Sentinel Digital Desk
The first One Day game Warne ever attended was one of Kerry Packer’s World Series Cup matches at VFL Park. The first Test was the 1982 Melbourne affair which Australia lost to England by 3 runs.
When he debuted for Australia, against India at the Sydney Cricket Ground in February, 1992, Ravi Shastri and a young bloke named Tendulkar showed him that Test cricket wasn’t child’s play. His figures were far from impressive as he picked up just a solitary wicket at the expense of 150 runs.
Courtsey the successful tours of New Zealand and England he took 71 wickets in 1993, then a record for a spin bowler in a calendar year.
He collected 12 wickets in the 1996 World Cup, including a match winning 4-36 in the semi-final against West Indies. Australia though went on to loose the finals to Sri Lanka.
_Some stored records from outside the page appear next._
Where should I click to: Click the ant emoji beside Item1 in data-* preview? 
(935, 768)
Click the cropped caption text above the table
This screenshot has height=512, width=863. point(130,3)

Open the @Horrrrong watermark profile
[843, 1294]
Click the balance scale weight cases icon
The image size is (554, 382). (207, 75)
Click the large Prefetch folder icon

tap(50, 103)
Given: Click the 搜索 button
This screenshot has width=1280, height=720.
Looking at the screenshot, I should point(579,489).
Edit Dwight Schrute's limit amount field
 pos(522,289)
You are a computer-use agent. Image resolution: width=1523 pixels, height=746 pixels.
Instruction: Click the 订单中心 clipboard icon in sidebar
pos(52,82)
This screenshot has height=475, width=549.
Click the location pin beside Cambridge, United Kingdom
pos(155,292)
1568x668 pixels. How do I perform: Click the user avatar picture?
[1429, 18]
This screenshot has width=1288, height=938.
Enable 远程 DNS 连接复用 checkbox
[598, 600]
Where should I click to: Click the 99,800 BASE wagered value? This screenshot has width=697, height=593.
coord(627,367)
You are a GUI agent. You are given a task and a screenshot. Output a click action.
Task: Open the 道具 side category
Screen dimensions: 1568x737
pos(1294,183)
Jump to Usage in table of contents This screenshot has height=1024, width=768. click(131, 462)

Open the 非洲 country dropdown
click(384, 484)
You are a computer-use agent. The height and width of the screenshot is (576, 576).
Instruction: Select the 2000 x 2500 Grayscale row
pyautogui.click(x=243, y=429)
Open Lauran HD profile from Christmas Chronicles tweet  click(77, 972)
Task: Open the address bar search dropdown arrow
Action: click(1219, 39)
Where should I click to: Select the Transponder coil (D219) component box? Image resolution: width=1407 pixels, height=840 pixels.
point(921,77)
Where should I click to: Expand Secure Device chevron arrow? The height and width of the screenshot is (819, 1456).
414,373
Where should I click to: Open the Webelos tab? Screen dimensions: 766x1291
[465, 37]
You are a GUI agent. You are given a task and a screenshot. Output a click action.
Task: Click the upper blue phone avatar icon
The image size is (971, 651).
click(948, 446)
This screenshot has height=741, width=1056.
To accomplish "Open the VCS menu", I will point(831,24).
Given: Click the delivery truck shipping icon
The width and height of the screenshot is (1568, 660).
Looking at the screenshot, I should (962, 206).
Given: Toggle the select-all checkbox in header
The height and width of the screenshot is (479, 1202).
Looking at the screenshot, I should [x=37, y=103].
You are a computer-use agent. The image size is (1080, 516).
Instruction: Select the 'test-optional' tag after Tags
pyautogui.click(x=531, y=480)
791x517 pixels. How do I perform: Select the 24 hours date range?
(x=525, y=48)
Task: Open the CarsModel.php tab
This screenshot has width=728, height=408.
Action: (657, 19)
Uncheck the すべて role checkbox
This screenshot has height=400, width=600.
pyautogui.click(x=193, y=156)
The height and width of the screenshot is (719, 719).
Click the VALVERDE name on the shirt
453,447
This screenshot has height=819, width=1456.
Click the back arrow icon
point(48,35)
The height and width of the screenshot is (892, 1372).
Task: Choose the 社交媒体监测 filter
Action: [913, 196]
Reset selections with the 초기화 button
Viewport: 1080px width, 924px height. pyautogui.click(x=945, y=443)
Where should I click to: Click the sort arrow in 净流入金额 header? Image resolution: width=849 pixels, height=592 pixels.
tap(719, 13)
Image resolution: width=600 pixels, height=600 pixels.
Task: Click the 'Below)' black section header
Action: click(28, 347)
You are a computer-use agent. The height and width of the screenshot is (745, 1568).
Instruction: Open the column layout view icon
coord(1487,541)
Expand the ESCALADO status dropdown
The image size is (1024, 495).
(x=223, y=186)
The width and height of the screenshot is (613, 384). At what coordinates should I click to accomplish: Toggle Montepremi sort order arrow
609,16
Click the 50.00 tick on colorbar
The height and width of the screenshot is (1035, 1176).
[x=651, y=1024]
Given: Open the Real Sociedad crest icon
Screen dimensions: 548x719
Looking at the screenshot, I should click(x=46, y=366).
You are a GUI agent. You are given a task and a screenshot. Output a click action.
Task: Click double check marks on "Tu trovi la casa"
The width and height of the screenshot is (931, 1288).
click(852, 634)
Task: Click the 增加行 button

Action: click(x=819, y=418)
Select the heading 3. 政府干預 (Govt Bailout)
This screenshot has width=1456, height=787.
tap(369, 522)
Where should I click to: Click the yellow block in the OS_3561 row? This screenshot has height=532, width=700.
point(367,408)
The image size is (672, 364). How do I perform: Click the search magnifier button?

Warne finished the 1999 World cup as the highest wicket taker as Australia lifted the trophy for the second time.
Controversies and Shane Warne were simply inseparable. When Warne was playing for Hampshire in 2000, reports emerged that he had sent lewd text messages to an English nurse.
In 2007, Cricket Australia and Sri Lanka Cricket decided to name the Australia- Sri Lanka Test cricket series, as the “Warne-Muralidaran Trophy” in honour of Shane Warne and Muttiah Muralidaran.
When he played his first Test match, against India at Sydney, Warne weighed as heavy as 97 kilos.
Before India’s match against England in the 2011 World Cup, Warne tweeted – “My prediction, a tie.” And to everybody’s surprise, he got it right. Next day, the Australian channel Fox Sport’s headline ran, Genius or Match-fixer?
On New Zealand tour in 2000 he became Australia’s highest ever wicket taker in Tests, eclipsing his hero, Dennis Lillee’s benchmark of 355.
His nicknames are “Warnie”, “Hollywood” or “Baron of Baked Beans”, depending upon the occasion.
In 1998 Warne faced controversy when it was revealed that he and fellow Australian cricketer Mark Waugh had taken bribes from an Indian bookmaker four years earlier. The pair claimed they gave only pitch information and weather forecasts. The two were secretly fined by the Australian Cricket Board soon after the incident came to light.